- WHAT YOU NEED TO DO -
Reproduce exactly the lines from the line containing "Given: Click the ∂r3*" through the end of the records below, including both ends, and nothing else.

- EXERCISE DATA -
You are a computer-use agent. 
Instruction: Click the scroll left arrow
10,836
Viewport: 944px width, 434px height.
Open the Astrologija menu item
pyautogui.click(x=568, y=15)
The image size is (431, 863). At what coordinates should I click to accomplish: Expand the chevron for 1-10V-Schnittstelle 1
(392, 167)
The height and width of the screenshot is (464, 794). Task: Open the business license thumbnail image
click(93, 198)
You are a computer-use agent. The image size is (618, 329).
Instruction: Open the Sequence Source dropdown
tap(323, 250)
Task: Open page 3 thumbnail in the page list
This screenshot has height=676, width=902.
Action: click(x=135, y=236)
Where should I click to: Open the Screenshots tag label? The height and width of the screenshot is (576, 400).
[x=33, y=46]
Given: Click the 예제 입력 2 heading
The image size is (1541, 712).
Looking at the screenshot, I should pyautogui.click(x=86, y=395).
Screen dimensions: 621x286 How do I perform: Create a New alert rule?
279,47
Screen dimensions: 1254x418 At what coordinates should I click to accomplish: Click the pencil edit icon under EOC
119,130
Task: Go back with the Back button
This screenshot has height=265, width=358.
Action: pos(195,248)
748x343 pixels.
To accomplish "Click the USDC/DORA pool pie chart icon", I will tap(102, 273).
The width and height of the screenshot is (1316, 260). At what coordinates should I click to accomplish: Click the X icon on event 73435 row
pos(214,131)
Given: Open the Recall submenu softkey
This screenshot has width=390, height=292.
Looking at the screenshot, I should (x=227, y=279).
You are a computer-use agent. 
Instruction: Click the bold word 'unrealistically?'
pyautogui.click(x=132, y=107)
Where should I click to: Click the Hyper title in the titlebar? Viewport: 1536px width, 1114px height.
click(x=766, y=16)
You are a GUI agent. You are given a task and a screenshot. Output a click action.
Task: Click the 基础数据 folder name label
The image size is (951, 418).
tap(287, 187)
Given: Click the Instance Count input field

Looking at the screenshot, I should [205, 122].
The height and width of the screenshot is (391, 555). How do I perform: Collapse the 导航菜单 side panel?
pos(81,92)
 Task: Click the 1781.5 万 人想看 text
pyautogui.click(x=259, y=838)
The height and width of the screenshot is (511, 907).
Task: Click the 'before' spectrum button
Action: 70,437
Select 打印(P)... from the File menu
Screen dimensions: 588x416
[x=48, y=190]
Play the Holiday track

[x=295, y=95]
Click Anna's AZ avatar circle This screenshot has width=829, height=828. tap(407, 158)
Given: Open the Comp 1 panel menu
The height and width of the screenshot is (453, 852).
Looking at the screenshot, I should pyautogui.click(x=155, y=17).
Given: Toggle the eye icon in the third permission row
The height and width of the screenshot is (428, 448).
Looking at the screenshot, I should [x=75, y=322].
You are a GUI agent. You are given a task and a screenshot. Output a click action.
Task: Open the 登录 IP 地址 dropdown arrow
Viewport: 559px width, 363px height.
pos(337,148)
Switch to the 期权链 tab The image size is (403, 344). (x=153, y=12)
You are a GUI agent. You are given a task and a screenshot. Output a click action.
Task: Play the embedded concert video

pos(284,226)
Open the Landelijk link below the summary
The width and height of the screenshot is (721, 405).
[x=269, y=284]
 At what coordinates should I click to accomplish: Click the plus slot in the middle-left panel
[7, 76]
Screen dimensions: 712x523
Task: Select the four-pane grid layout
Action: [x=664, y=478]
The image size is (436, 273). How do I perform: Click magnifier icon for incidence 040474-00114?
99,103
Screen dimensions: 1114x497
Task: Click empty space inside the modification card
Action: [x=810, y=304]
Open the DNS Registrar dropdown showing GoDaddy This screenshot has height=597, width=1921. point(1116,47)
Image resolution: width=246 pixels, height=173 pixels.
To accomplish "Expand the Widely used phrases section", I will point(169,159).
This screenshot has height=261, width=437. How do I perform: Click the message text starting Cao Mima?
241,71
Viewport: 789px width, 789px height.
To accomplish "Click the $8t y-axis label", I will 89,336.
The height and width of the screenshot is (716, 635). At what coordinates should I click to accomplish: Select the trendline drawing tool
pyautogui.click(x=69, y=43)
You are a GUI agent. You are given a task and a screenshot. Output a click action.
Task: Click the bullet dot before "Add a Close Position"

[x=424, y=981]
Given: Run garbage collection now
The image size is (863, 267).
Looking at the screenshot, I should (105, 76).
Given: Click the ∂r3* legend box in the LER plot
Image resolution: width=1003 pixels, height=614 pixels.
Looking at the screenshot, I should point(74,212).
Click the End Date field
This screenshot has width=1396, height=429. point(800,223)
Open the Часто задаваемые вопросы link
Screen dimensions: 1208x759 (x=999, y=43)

- EXERCISE ANSWER -
Given: Click the ∂r3* legend box in the LER plot
Image resolution: width=1003 pixels, height=614 pixels.
Looking at the screenshot, I should point(74,212).
Click the End Date field
This screenshot has width=1396, height=429. point(800,223)
Open the Часто задаваемые вопросы link
Screen dimensions: 1208x759 (x=999, y=43)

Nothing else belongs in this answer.